5 Easy Health Hacks to Help You Get a Little Healthier

Have you ever decided that tomorrow was the day you are going to make a healthy change, only to be caught off guard by life and forget your runners at home or impulsively grab a donut from the break room after a stressful morning?

Think of yourself right now as a different person than the you of tomorrow.  The you of today is a motivated, sensible, and organized individual. The you of tomorrow is impulsive, lazy, and easily distracted. Too often are our best laid intentions to be active and eat healthy sidetracked by stress, fatigue, or hunger.
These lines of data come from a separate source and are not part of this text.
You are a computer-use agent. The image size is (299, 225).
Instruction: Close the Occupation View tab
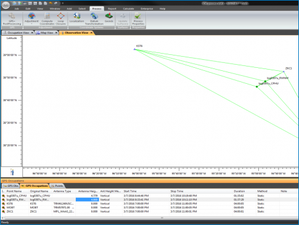click(32, 33)
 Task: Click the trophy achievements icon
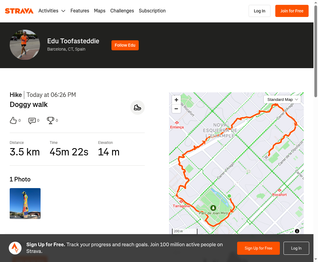pos(51,121)
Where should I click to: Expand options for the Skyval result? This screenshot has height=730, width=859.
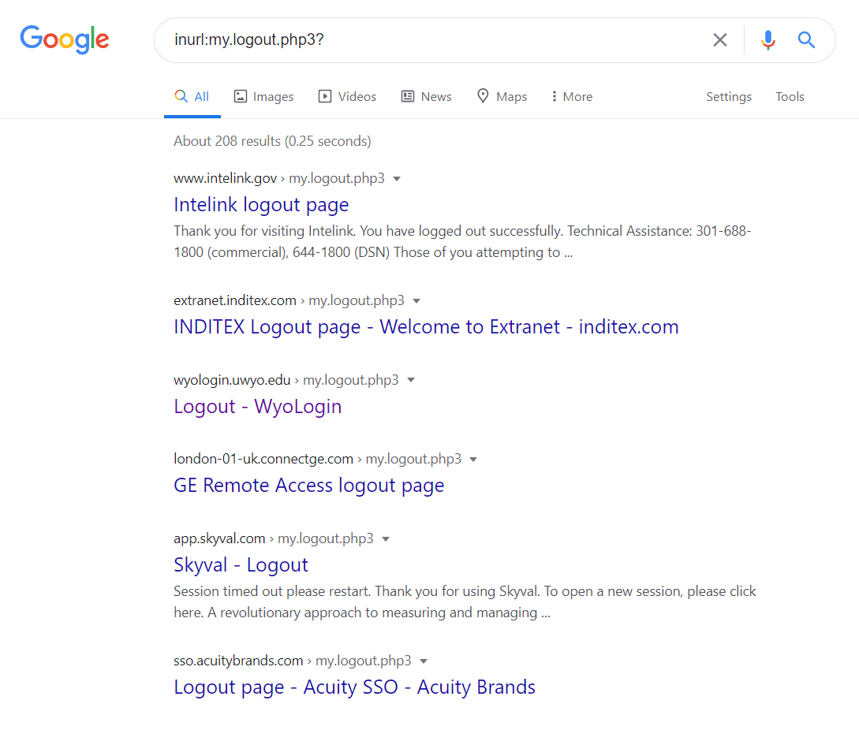tap(386, 538)
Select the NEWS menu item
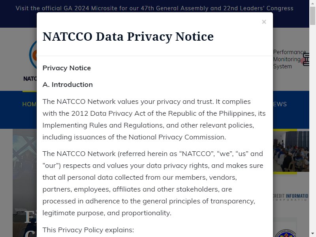The image size is (316, 237). tap(280, 104)
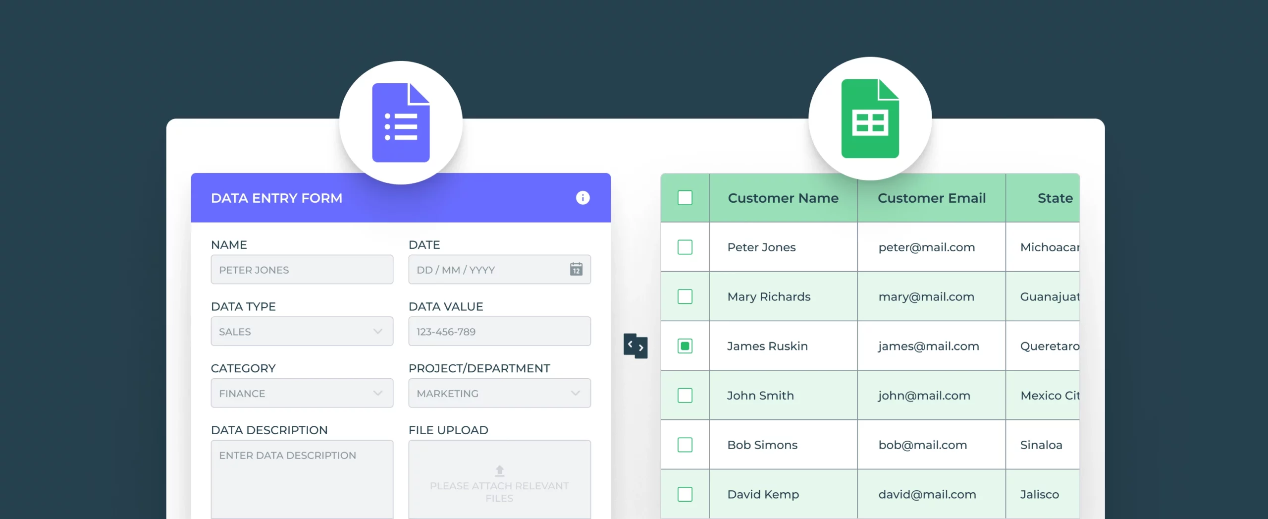Uncheck the James Ruskin row checkbox

pyautogui.click(x=685, y=346)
Give the you of tomorrow a chance by making the healthy option the easy option.

Try these 5 tricks to set yourself up for success and avoid impulsive decisions:

  1. Keep exercise gear in your vehicle –  Put some exercise clothes and pair of runners in your car or truck to never be caught unprepared.  

  2. Hide unhealthy snacks – Keep unhealthy snacks out-of-sight and out-of-reach to avoid the temptation. Better yet, take a minute to go through the kitchen and toss out that secret stash of Halloween candy that you stole from your kid.
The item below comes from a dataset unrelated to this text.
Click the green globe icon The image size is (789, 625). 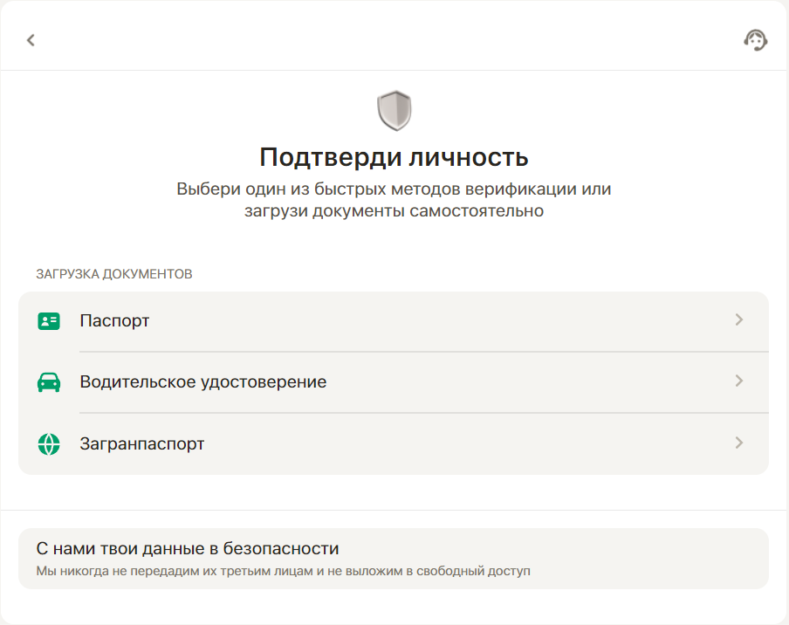coord(49,443)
  3. Put out a fruit bowl – Same logic as before, you are more likely to grab for something that is quick, easy, and in your face. Instead of keeping a bowl of candy on your counter or desk, replace it with a bowl of fruit containing things like apples, oranges, bananas, kiwis, grapes, pears, plums, or anything in season.     

  4. Carry a water bottle – Feelings of hunger are often just the body’s way of saying that it’s thirsty. Sipping on water throughout the day keeps your brain and body functioning properly and can curb unhealthy cravings.

  5. Keep healthy snacks on deck – Try your best to plan ahead and carry healthy snacks with you throughout the day, such as hummus and veggies, hard-boiled eggs, or pre-cooked seasoned chicken breast cut into strips. Just in case, it’s always a good idea to keep a box of non-perishable snacks in your desk or car as well. Think unsalted mixed nuts, healthy granola bars, or dried fruit.